▶ Records supplied
==========
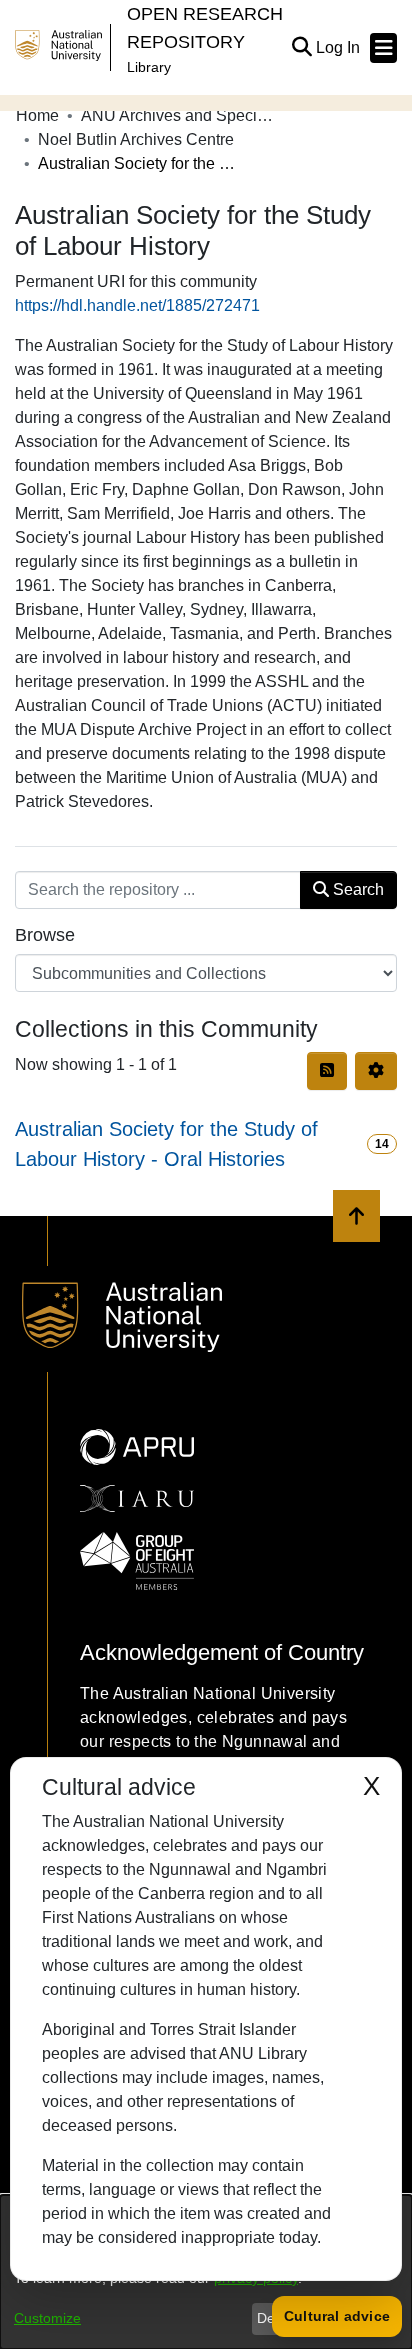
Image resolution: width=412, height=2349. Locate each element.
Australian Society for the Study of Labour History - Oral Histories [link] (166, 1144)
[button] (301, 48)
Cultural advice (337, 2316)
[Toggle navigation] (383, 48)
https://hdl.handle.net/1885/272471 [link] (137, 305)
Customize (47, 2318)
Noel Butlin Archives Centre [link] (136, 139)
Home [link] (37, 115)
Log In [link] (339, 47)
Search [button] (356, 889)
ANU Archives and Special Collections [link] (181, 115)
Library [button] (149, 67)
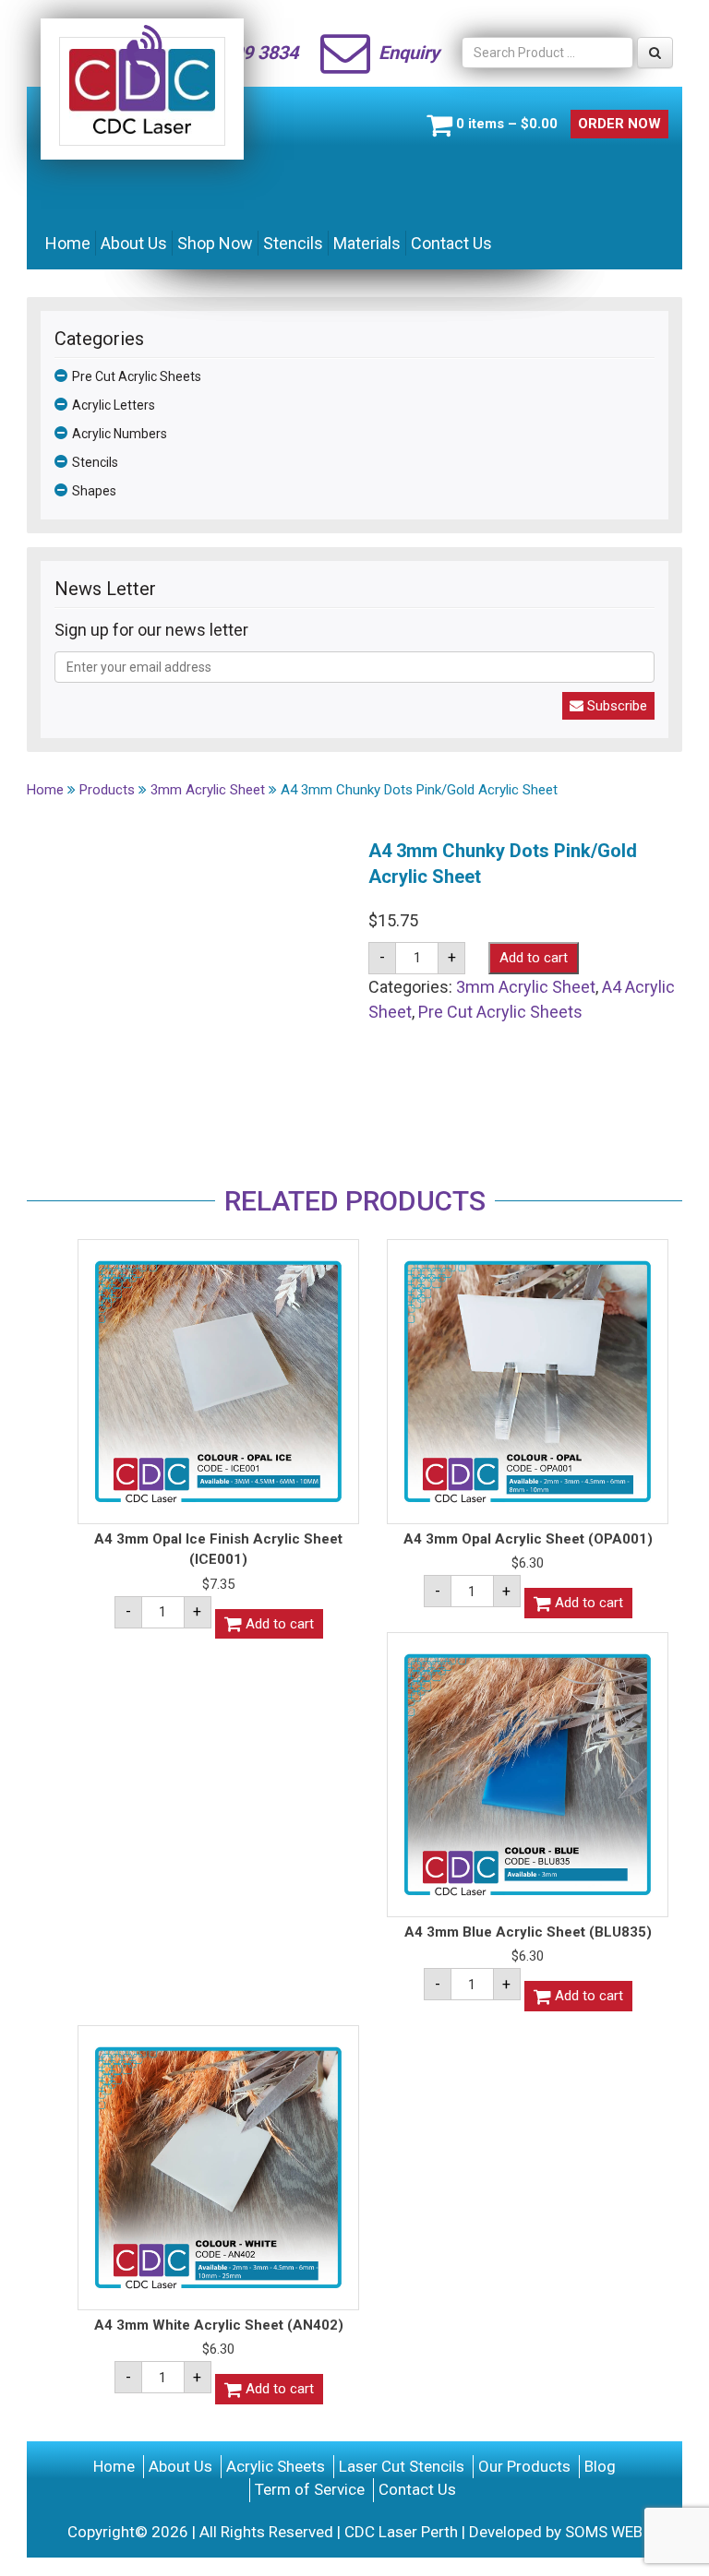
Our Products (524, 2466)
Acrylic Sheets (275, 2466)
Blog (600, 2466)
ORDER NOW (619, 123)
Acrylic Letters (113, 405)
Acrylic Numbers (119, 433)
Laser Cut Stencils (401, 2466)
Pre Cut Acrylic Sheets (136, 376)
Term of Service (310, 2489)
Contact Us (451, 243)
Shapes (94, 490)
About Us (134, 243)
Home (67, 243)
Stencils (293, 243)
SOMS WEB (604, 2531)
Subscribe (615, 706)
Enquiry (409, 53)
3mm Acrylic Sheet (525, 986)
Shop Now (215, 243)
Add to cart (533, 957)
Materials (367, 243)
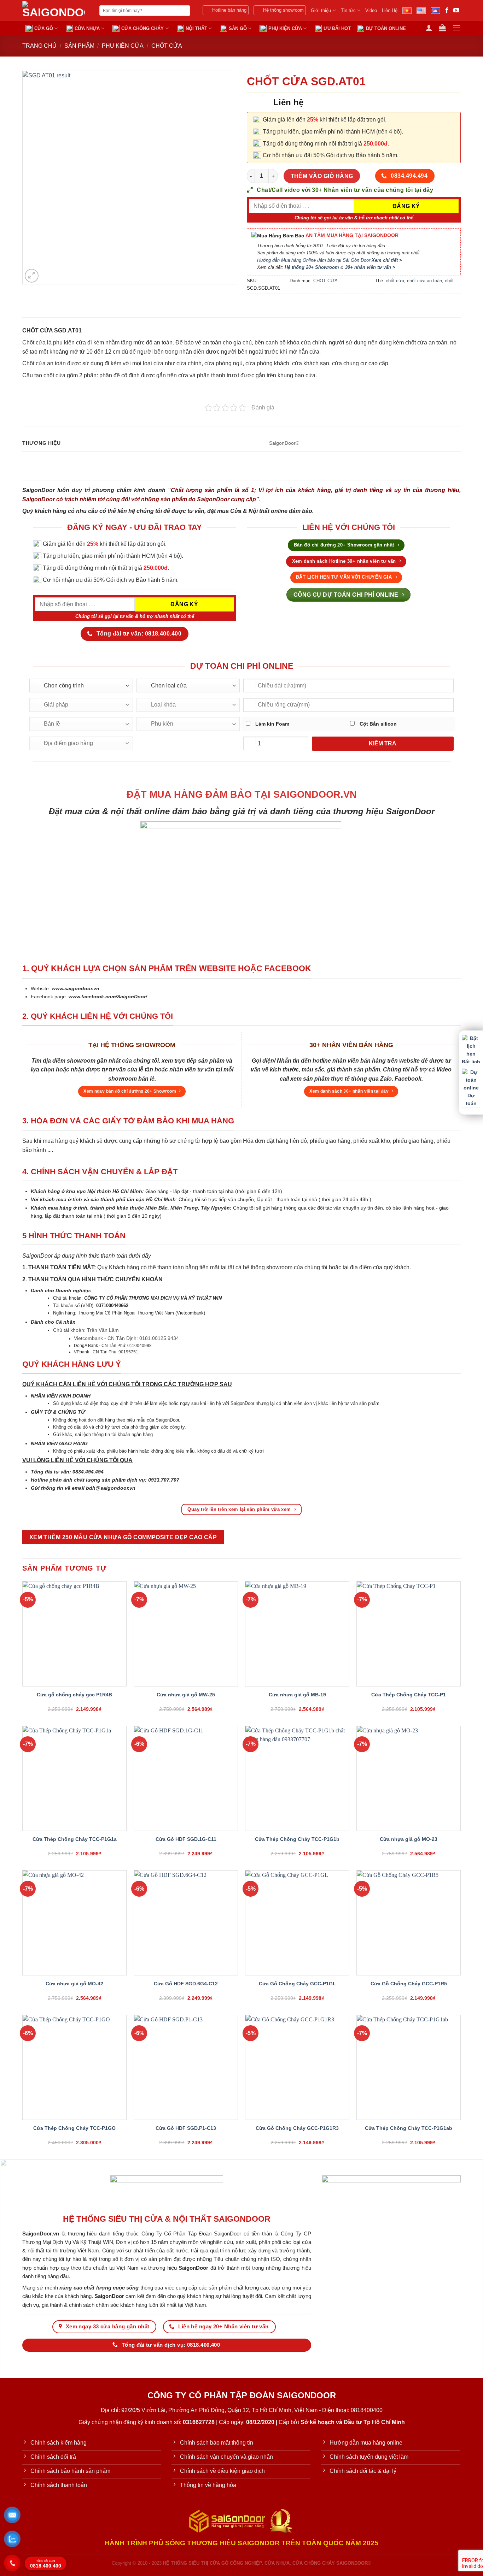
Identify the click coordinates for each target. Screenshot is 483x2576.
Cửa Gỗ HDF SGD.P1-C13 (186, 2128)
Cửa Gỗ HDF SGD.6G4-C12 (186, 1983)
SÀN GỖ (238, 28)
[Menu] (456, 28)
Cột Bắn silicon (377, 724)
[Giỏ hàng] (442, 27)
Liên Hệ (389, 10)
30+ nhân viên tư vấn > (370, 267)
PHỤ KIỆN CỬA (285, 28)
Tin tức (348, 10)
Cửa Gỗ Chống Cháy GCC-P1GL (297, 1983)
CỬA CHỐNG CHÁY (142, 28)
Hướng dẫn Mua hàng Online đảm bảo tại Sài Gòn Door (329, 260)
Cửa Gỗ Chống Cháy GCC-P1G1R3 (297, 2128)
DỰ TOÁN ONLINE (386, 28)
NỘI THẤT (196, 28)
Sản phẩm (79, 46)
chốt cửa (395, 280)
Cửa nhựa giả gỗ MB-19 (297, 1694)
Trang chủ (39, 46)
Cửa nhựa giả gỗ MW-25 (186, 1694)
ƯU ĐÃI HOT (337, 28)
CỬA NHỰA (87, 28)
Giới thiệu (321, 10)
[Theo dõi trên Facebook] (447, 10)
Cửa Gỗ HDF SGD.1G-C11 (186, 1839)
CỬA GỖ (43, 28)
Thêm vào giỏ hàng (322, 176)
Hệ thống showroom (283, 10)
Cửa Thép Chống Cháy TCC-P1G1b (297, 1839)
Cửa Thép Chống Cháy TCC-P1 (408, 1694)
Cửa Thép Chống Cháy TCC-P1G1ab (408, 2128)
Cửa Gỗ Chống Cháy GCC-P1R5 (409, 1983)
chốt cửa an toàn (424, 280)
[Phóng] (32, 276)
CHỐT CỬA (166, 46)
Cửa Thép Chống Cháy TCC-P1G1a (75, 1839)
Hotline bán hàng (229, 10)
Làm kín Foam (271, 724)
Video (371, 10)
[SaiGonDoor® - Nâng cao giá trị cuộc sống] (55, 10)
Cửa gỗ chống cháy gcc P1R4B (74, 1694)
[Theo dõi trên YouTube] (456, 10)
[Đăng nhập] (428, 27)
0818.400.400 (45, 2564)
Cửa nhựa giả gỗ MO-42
==========
▶ Task
Find the word "each" in the records. Copy every line it appears in.

▶ Problem solution
Image resolution: width=412, height=2349. Locate each element.
Identify the click coordinates for each target. Screenshot is 483x2576.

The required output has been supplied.